— Не подумайте, что я набрасываю на себя тень, сказав вам, что эти деньги, возможно, будут найдены, — продолжал Жак Коллен, давая понять следователю, что он предвосхищает его подозрения. — Слуги любили бедную девушку; и, будь я на свободе, я занялся бы розысками этих денег, которые принадлежат теперь Люсьену, существу, любимому мною больше всего на свете. Не соблаговолите ли вы дать мне прочесть письмо? Это дело минуты… Ведь в нем доказательство невиновности моего дорогого мальчика… Вам нечего опасаться, что я его уничтожу или сообщу о нем, ведь я в одиночной камере.
— В одиночной!.. — вскричал судейский чиновник. — Вы туда больше не вернетесь. Теперь уже я вас прошу установить с наивозможной быстротой ваше звание; обратитесь к вашему послу, ежели угодно…

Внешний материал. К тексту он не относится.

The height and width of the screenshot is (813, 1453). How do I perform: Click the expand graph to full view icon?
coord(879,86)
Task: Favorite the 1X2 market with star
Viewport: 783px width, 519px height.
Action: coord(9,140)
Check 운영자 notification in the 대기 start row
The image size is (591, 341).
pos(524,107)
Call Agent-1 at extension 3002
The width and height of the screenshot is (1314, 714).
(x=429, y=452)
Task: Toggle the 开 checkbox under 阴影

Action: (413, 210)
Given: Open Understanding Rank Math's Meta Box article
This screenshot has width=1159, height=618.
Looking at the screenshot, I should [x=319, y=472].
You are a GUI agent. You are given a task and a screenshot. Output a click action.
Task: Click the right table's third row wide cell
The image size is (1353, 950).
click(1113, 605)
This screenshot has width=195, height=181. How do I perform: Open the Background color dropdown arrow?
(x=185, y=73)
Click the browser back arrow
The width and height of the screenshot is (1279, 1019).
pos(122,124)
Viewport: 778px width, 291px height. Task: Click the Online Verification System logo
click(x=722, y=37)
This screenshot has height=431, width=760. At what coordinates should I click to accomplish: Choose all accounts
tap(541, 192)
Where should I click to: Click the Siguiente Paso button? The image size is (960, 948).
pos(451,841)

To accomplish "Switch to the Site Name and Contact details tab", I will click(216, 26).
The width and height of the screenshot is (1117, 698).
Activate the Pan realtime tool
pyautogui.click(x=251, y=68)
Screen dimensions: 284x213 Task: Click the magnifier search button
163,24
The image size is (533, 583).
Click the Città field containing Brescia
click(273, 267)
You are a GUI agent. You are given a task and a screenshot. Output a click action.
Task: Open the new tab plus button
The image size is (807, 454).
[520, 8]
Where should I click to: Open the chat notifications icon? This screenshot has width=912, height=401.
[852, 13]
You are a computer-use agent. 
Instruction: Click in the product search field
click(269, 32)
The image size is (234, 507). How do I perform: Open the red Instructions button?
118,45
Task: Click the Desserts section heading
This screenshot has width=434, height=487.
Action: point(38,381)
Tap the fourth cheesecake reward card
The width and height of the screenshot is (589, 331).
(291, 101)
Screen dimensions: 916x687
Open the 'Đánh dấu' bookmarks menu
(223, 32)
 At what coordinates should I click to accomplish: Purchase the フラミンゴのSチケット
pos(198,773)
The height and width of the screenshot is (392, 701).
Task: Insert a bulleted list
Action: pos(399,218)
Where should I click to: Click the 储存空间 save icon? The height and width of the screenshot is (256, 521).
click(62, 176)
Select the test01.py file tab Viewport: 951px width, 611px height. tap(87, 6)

И он протянул письмо Жаку Коллену. Камюзо был счастлив, почувствовав, что он может выпутаться из затруднительного положения, удовлетворив генерального прокурора, госпожу де Мофриньез и госпожу де Серизи. Однако ж он изучал холодно и с любопытством лицо своего подследственного, пока тот читал письмо куртизанки; и хотя на этом лице были отражены самые искренние чувства, он говорил себе: «А все же это физиономия каторжника».
— Вот как его любят!.. — сказал Жак Коллен, возвращая письмо; и когда он поднял голову, Камюзо увидел, что оно облито слезами. — Если бы вы знали его, — продолжал он. — Какая это юная, какая чистая душа, а какая блистательная красота! Дитя, поэт… невольно чувствуешь желание пожертвовать собою ради него, удовлетворить его малейшие прихоти. Милый Люсьен, как он очарователен, когда ласков!..
— Послушайте, — сказал судейский чиновник, делая еще одно усилие обнаружить истину, — не может быть, вы не Жак Коллен.
— Нет, сударь, — отвечал каторжник.
И в эту минуту Жак Коллен, как никогда, был доном Карлосом Эррера. Желая завершить свой подвиг, он подошел к следователю, увел его в нишу окна и, подражая манерам князей церкви, принял доверительный тон.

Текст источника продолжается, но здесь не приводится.